The records:
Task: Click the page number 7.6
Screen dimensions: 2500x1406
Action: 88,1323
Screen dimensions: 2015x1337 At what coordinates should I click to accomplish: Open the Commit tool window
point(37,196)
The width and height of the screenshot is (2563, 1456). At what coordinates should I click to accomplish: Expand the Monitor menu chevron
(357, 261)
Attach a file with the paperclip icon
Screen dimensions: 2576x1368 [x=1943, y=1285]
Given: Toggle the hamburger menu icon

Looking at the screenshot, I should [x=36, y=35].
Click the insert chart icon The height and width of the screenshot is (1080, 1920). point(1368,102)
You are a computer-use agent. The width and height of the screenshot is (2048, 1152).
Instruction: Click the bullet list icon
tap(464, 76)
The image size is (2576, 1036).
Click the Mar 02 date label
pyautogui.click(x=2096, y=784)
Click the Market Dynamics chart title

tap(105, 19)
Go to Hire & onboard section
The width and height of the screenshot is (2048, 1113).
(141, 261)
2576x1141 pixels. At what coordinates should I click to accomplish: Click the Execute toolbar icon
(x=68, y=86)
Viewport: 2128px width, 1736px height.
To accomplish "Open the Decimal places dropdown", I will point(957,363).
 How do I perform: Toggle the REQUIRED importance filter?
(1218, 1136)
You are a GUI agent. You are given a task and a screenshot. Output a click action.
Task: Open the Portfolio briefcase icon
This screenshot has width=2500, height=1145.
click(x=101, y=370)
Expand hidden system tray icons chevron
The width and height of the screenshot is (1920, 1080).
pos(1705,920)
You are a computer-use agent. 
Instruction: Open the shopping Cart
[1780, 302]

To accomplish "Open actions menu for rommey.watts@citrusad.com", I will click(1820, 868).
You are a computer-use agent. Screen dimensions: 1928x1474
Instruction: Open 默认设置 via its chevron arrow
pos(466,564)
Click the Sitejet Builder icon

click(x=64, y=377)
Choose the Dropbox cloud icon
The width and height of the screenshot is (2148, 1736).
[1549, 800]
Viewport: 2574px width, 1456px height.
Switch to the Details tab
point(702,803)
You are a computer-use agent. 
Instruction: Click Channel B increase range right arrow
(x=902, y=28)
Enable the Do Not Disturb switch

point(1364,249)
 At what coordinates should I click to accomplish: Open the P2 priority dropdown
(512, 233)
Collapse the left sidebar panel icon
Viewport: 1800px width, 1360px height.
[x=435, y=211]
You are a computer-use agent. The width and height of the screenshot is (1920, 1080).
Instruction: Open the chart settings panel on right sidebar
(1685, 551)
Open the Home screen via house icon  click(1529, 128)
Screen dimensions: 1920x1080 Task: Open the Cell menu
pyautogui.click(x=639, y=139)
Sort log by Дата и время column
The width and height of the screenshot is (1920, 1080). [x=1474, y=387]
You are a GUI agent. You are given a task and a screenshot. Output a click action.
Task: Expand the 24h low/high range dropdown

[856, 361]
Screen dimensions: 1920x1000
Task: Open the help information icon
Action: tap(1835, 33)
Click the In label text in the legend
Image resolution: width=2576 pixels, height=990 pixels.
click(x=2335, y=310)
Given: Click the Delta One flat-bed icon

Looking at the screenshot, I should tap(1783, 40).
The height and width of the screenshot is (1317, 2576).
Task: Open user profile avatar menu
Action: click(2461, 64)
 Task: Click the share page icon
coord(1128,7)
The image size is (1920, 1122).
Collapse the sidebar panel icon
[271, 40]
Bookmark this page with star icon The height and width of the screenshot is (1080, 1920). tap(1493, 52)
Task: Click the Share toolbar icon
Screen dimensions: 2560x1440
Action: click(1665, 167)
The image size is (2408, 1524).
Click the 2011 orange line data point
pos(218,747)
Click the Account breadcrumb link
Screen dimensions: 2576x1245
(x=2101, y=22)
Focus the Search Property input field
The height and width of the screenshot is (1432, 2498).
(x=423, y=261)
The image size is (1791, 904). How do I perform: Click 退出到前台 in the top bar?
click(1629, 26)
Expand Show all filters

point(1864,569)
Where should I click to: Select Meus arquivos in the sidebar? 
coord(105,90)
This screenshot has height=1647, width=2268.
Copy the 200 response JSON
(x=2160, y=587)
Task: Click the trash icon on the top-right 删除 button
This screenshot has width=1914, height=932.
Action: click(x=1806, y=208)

To do: In the material above, find the line with "The image size is (2408, 1524)."; then copy it and every line after it, exactly, through the end.

Exercise output:
The image size is (2408, 1524).
Click the 2011 orange line data point
pos(218,747)
Click the Account breadcrumb link
Screen dimensions: 2576x1245
(x=2101, y=22)
Focus the Search Property input field
The height and width of the screenshot is (1432, 2498).
(x=423, y=261)
The image size is (1791, 904). How do I perform: Click 退出到前台 in the top bar?
click(1629, 26)
Expand Show all filters

point(1864,569)
Where should I click to: Select Meus arquivos in the sidebar? 
coord(105,90)
This screenshot has height=1647, width=2268.
Copy the 200 response JSON
(x=2160, y=587)
Task: Click the trash icon on the top-right 删除 button
This screenshot has width=1914, height=932.
Action: click(x=1806, y=208)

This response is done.